### INSTRUCTIONS TO FOLLOW
Reproduce the data below line for line, with every word, number, and mark kept unchanged. Omit the pictures from your reproduction.

----- INPUT FOR THIS TASK -----

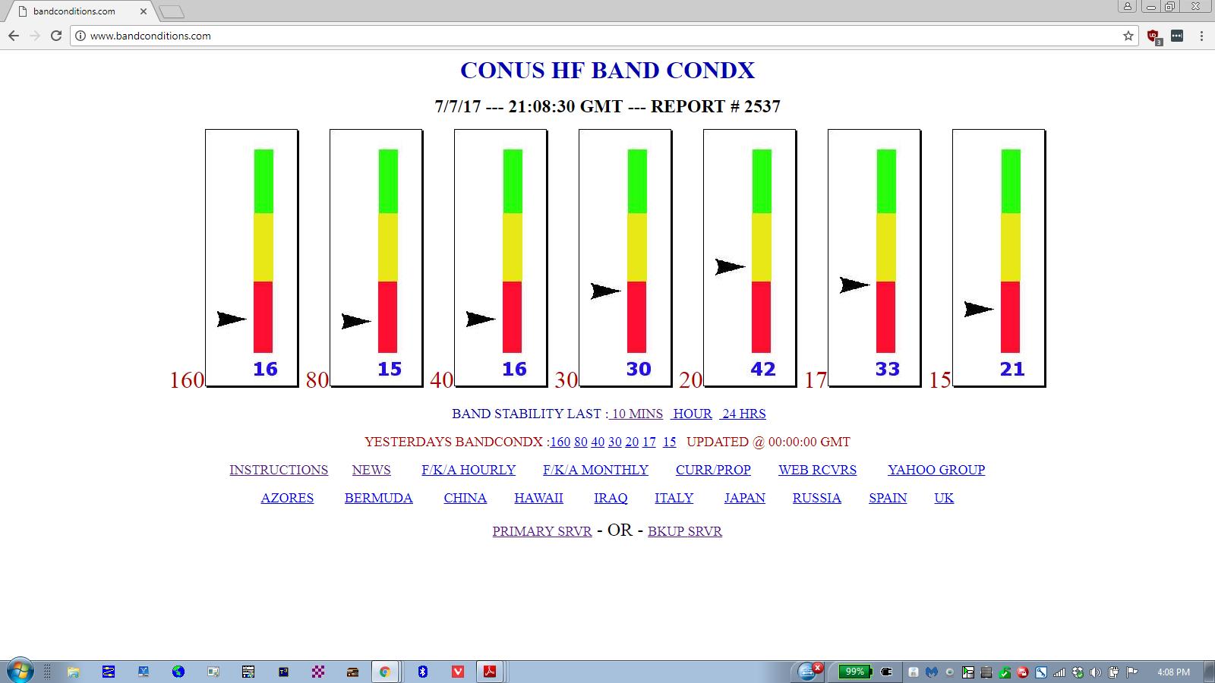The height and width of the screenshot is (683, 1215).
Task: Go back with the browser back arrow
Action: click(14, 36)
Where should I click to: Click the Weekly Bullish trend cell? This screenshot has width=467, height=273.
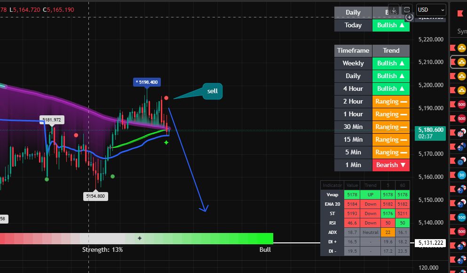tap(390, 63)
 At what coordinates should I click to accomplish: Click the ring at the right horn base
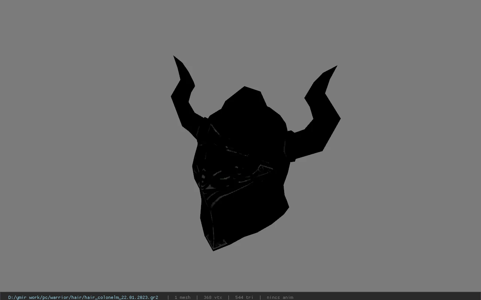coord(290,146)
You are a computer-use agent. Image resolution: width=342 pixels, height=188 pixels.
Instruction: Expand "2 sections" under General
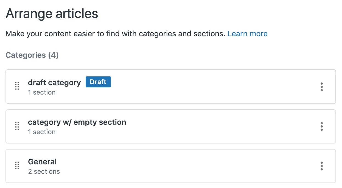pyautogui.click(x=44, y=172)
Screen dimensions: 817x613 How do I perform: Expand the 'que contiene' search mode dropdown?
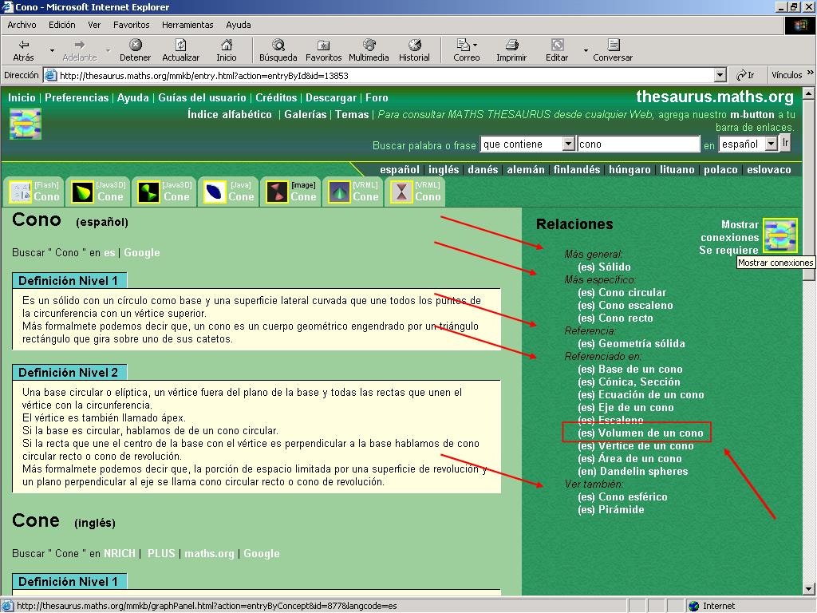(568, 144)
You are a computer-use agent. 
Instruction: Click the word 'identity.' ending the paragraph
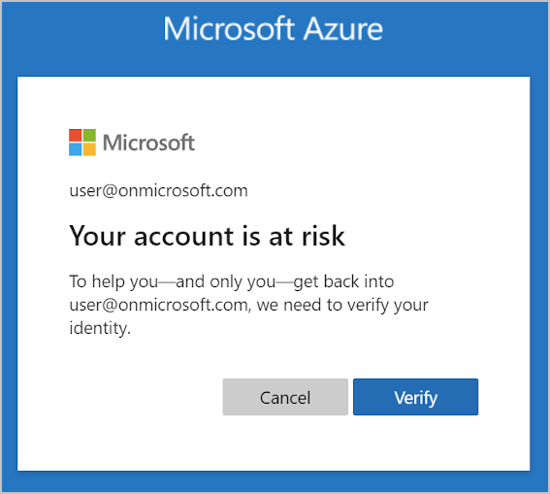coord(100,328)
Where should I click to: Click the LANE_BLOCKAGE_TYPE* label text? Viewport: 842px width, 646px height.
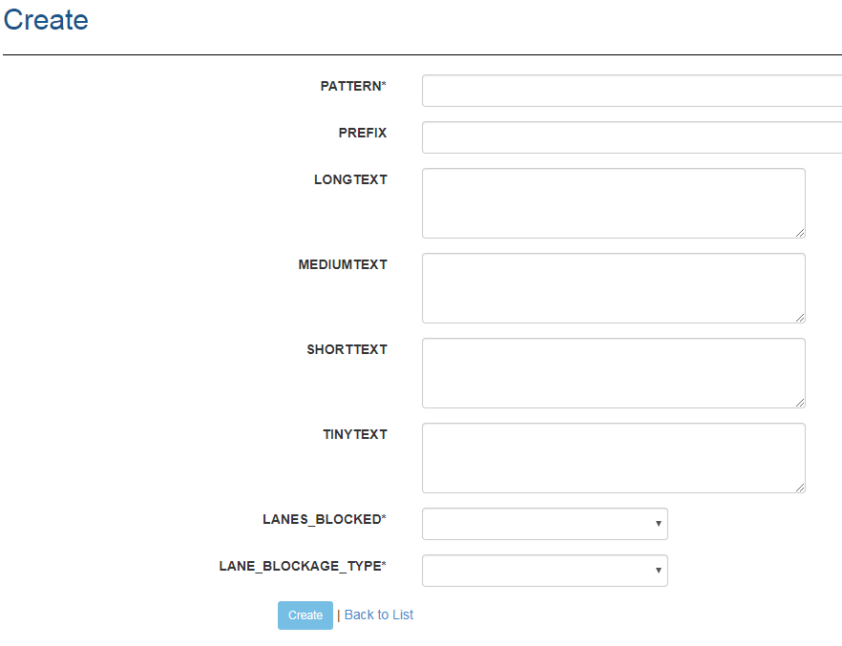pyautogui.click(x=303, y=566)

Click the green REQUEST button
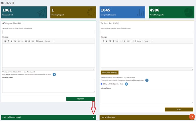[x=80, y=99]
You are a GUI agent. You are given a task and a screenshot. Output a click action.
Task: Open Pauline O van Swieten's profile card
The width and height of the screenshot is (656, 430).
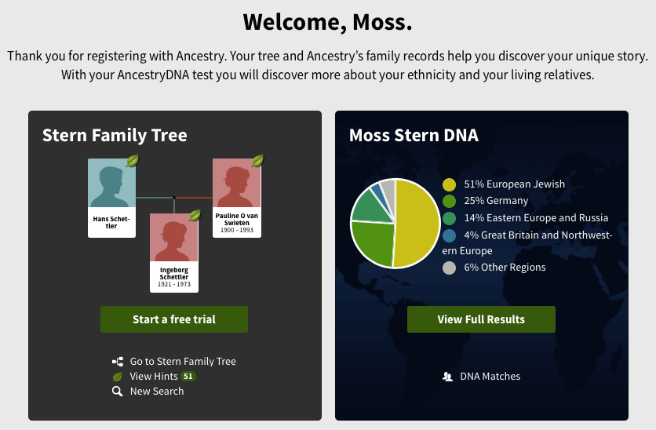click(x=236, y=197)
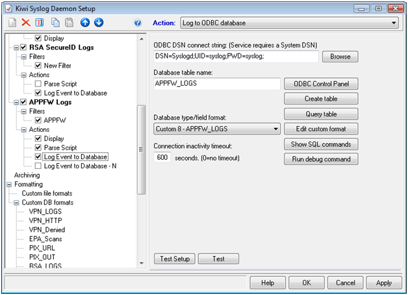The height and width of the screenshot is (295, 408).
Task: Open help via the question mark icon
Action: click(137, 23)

-----

### OUTPUT FOR THIS EXERCISE
The height and width of the screenshot is (683, 1215).
Task: Go back with the browser back arrow
Action: click(14, 36)
Where should I click to: Click the Weekly Bullish trend cell? This screenshot has width=467, height=273.
tap(390, 63)
 At what coordinates should I click to accomplish: Click the ring at the right horn base
coord(290,146)
You are a computer-use agent. Image resolution: width=342 pixels, height=188 pixels.
Instruction: Expand "2 sections" under General
pyautogui.click(x=44, y=172)
Screen dimensions: 817x613 How do I perform: Expand the 'que contiene' search mode dropdown?
(568, 144)
You are a computer-use agent. 
Instruction: Click the word 'identity.' ending the paragraph
coord(100,328)
Where should I click to: Click the LANE_BLOCKAGE_TYPE* label text? Viewport: 842px width, 646px height.
pyautogui.click(x=303, y=566)

Click the green REQUEST button
[x=80, y=99]
You are a GUI agent. You are given a task and a screenshot. Output a click action.
Task: Open Pauline O van Swieten's profile card
The width and height of the screenshot is (656, 430).
click(x=236, y=197)
The height and width of the screenshot is (295, 408).
Task: Open help via the question mark icon
Action: click(137, 23)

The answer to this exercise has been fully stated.